Saved data entries

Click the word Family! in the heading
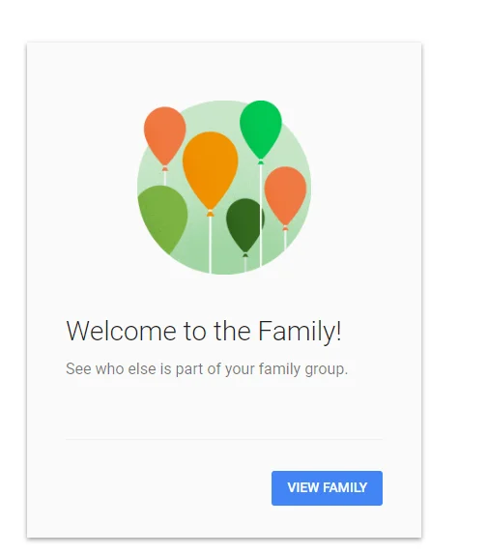This screenshot has height=555, width=487. point(300,331)

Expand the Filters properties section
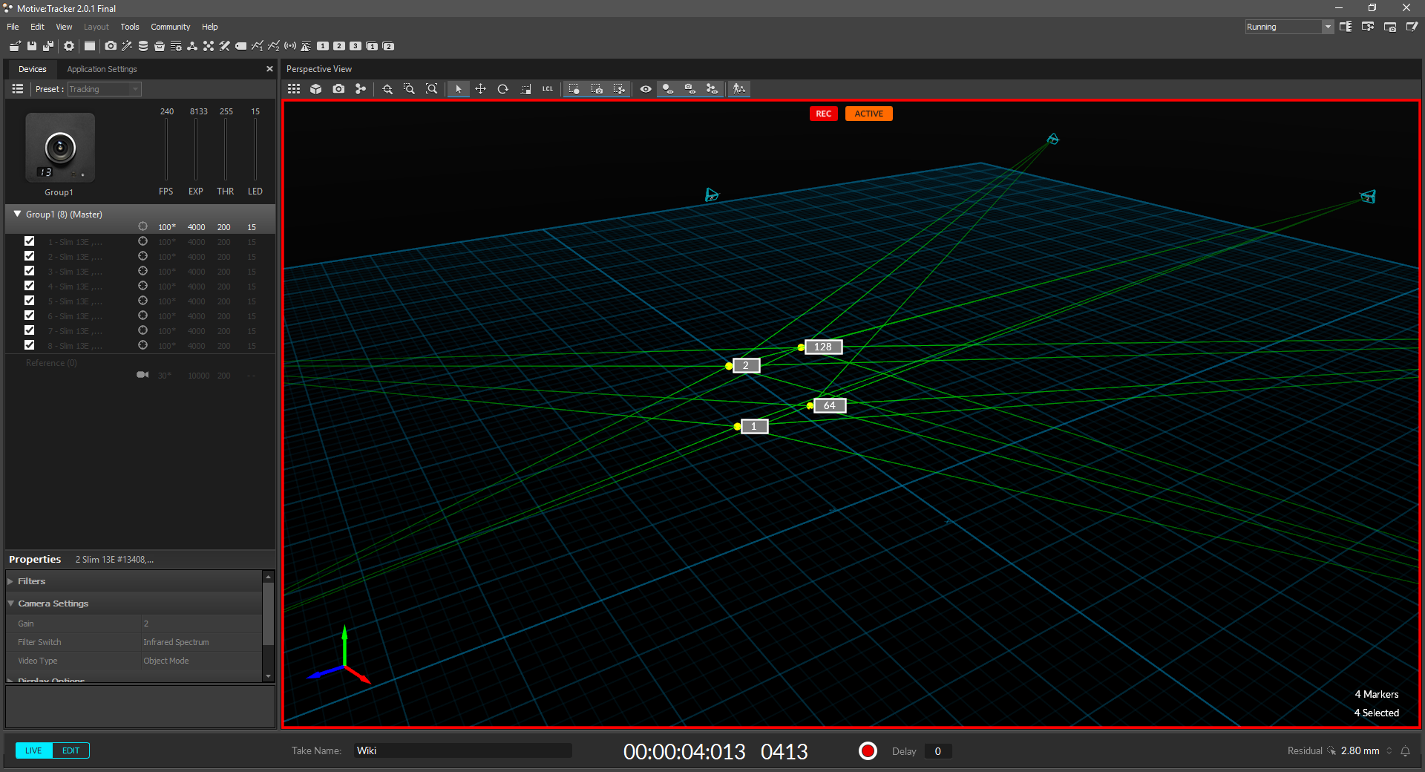(x=11, y=581)
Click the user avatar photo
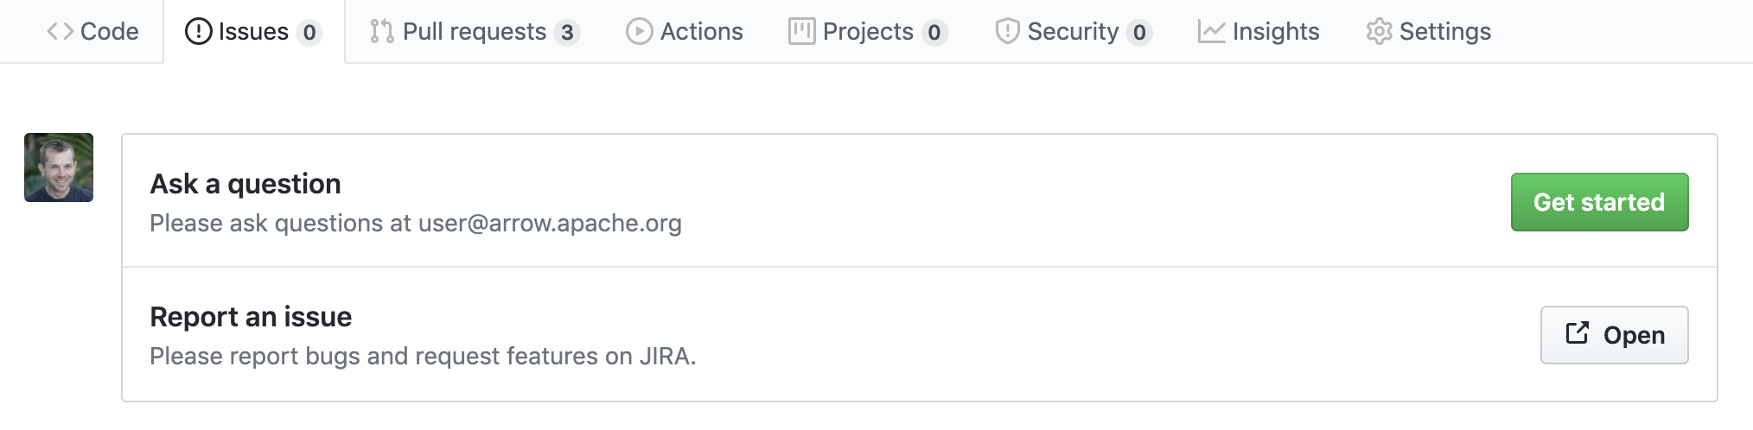 click(59, 168)
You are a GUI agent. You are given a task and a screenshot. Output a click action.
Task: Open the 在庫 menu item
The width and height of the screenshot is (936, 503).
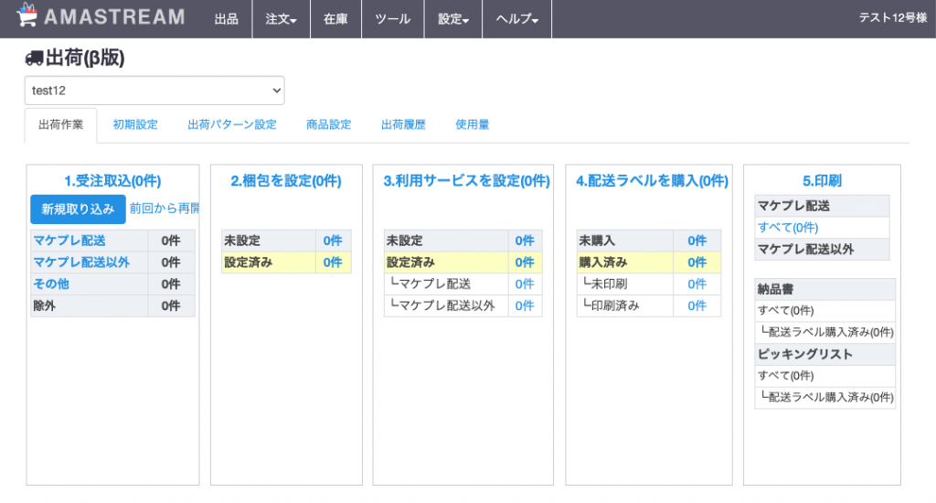click(x=335, y=19)
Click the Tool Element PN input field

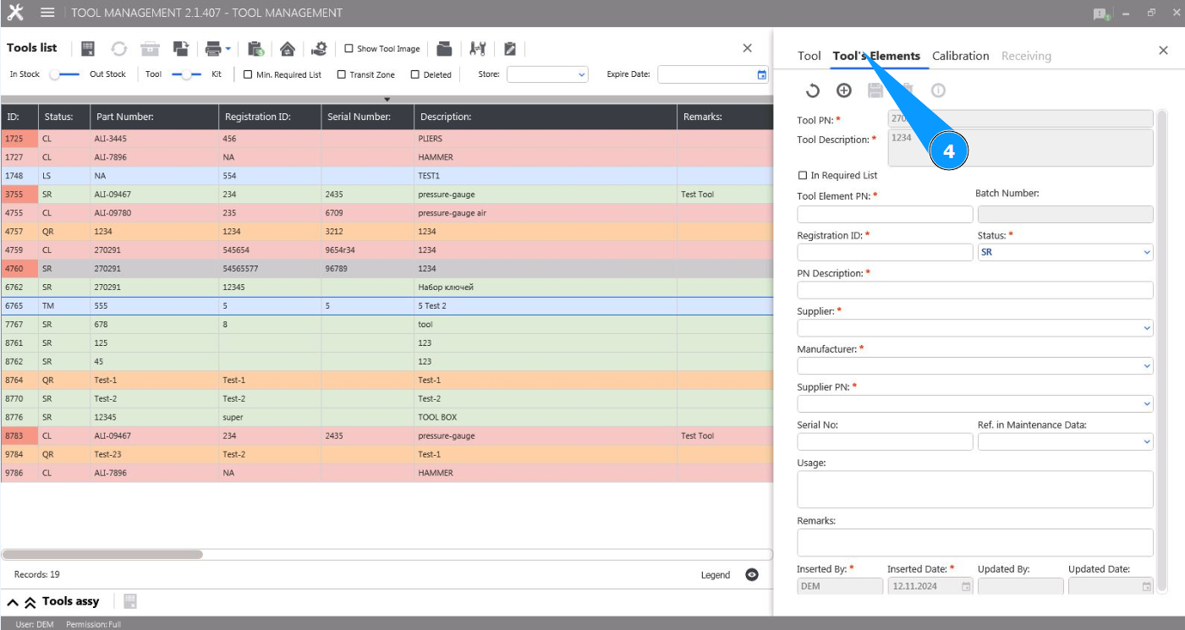885,214
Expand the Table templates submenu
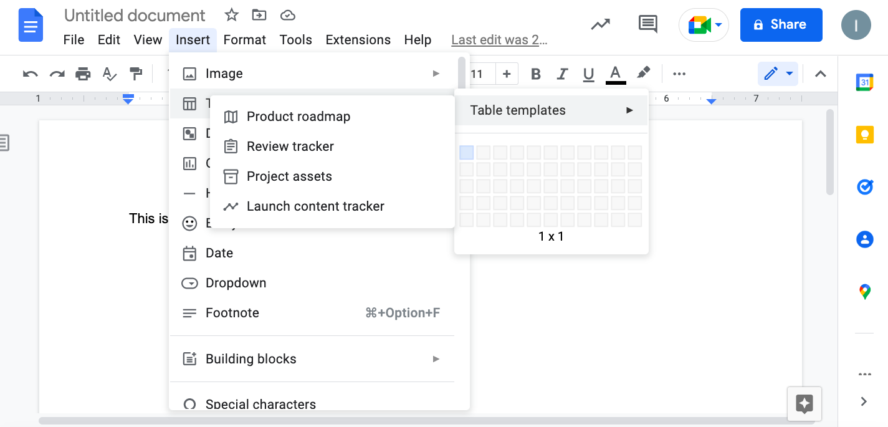888x427 pixels. point(551,110)
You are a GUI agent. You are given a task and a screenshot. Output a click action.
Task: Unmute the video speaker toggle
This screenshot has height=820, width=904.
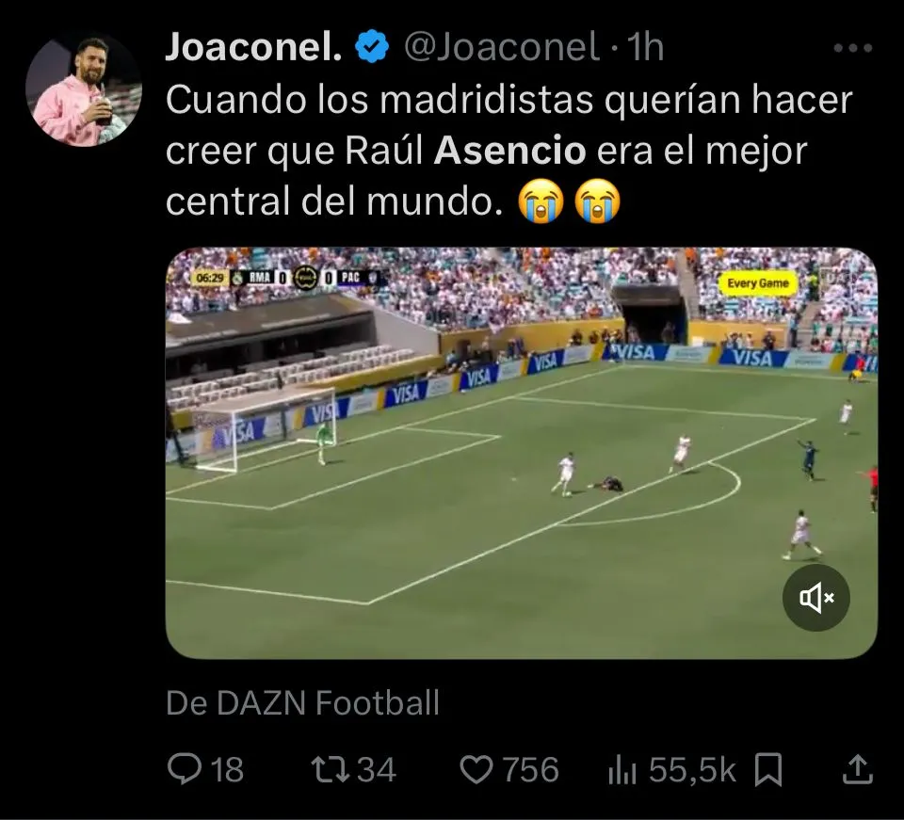pos(816,598)
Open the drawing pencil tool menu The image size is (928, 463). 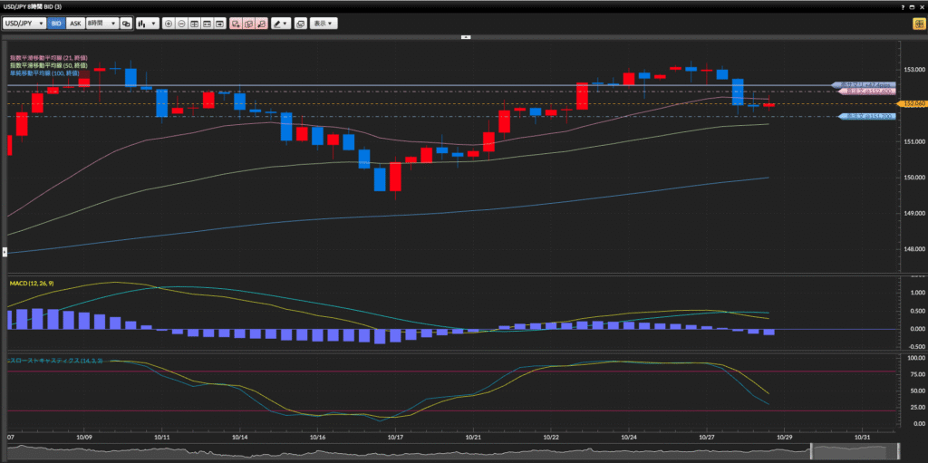click(281, 24)
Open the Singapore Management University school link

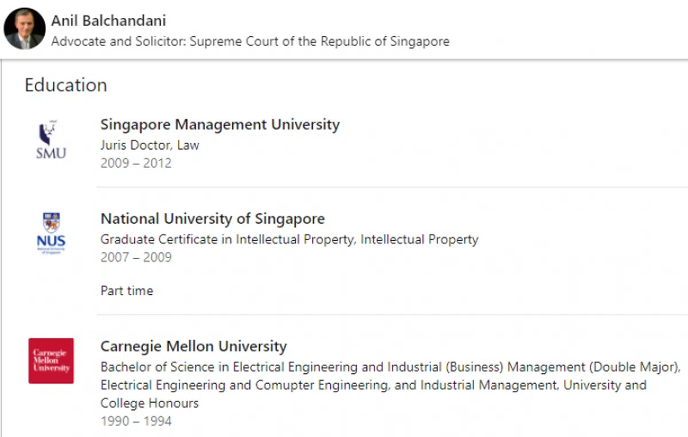click(220, 124)
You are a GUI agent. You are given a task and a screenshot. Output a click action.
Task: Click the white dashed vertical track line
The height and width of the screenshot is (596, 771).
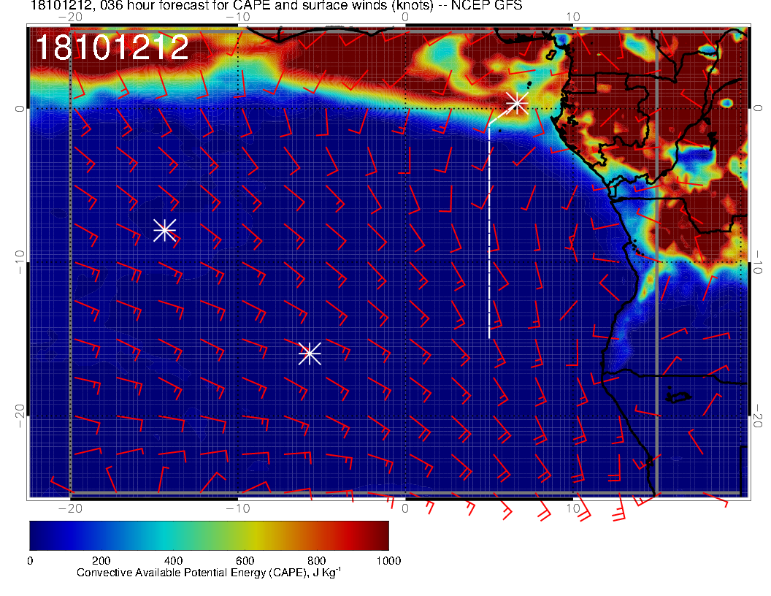[489, 234]
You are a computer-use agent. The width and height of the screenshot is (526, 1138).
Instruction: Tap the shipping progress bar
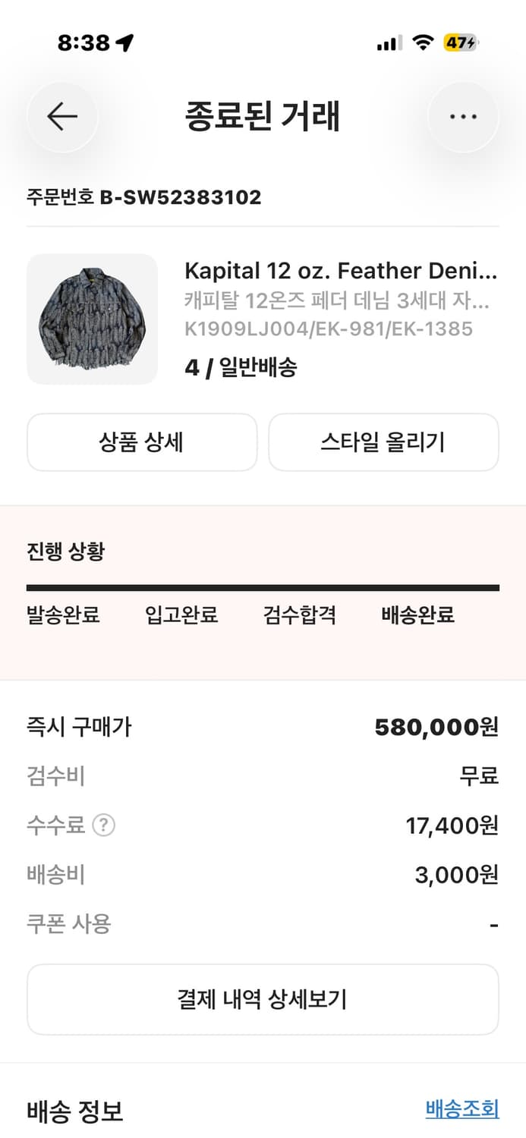click(263, 586)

EXERCISE DETAILS:
Your task is to set down exactly the lines that run from the line holding "Task: Click the" through the close of the entries, including both ends. Pictures stay out.

TASK SOLUTION:
Task: Click the white dashed vertical track line
The height and width of the screenshot is (596, 771).
[489, 234]
You are a computer-use agent. The width and height of the screenshot is (526, 1138).
Instruction: Tap the shipping progress bar
click(263, 586)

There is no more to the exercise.